## DOCUMENT EXCERPT
◆ ◆ ◆ ◆

Deutsche Bank slapped with €8.66 million fine by Germany's regulator

Germany’s financial sector regulator, the Federal Financial Supervisory Authority (Bundesanstalt für Finanzdienstleistungsaufsicht – BaFin), has fined Deutsche Bank AG €8.66 million ($9.8 million) over its handling of submissions for Euribor controls.

In a press release, BaFin stated that DeutscheBank, in some cases, lacked effective preventive systems and policies as required by the European Benchmarks Regulation.

According to the regulations, there is a need for effective benchmarks to curb manipulations and banks such as DeutscheBank are mandated to contribute towards determining the benchmarks. In this case, the Euro Interbank Offered Rate or Euribor is used as a benchmark. 

 The benchmark has become an essential aspect of banking transactions, from loans to complex derivative vehicles and euro-denominated contracts. 

“The objective of the Benchmarks Regulation is to ensure valid benchmarks and prevent manipulation. It requires contributors to have in place effective systems and controls. Contributors are natural or legal persons who contribute data for determining benchmarks,” BaFin said. 

According to BaFin, Deutsche Bank has a right to appeal the decision.

Notably, in recent months, BaFin has moved to tighten its regulatory mandate after high profile cases rocked the country’s financial sector. For instance, the regulator was on the spot for failing to detect the fraud at Wirecard AG that saw €1.9 billion going missing with a likelihood it never existed before.

◆ ◆ ◆ ◆

## WHAT THE TASK ASKS
Extend the news article on BaFin's fine against Deutsche Bank with a few more paragraphs, beginning after its last sentence. The records that come next play no part in this work.

## DATA
◆ ◆ ◆ ◆

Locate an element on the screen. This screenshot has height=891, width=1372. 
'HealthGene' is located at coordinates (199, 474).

◆ ◆ ◆ ◆

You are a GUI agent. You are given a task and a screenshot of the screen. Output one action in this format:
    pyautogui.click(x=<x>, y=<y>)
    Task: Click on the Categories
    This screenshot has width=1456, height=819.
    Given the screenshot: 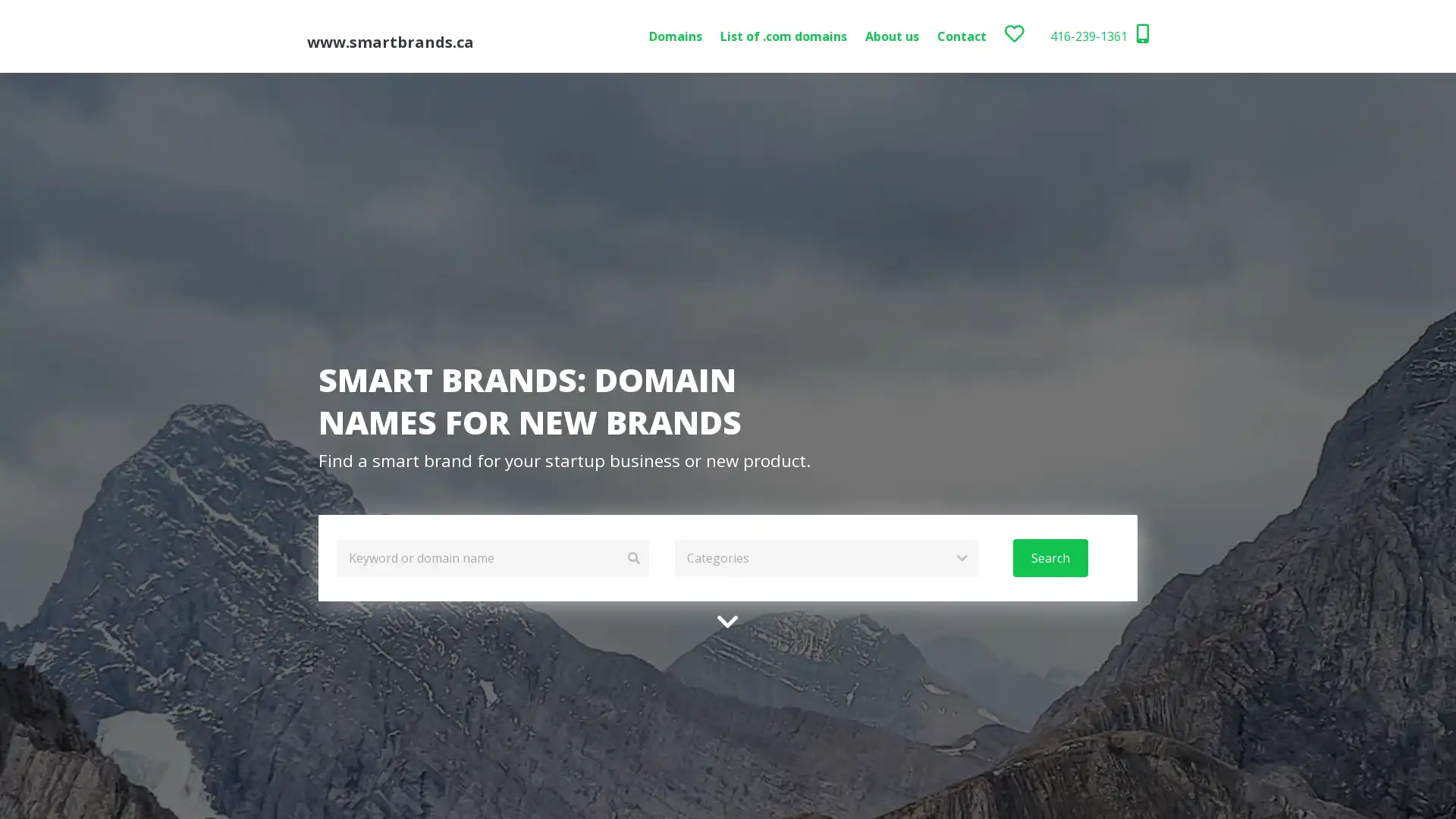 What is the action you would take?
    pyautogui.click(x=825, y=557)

◆ ◆ ◆ ◆

## RESULT OF THIS TASK
The latest BaFin punitive measure adds to other recent legal woes facing Deutsche Bank domestically and abroad. For instance, the United States regulator, the Securities Exchange Commission, also fined the lender in a bribery scandal.

As reported by Finbold, SEC fined the lender for a foreign bribery scheme in violation of the Foreign Corrupt Practices Act (FCPA). Deutsche Bank AG agreed to pay $120 million in fines alongside an additional $43 million to settle the charges to avoid prosecution. 

Furthermore, the bank’s legal woes in the United States resulted in the lender paying $150 million in fines over ties to convicted sex offender Jeffrey Epstein.

New York regulators accused the bank of compliance lapse in failing to monitor its relationships with the late Epstein. At the centre of the fine were payments to Russian models and $800,000 in what was described as suspicious cash withdrawals.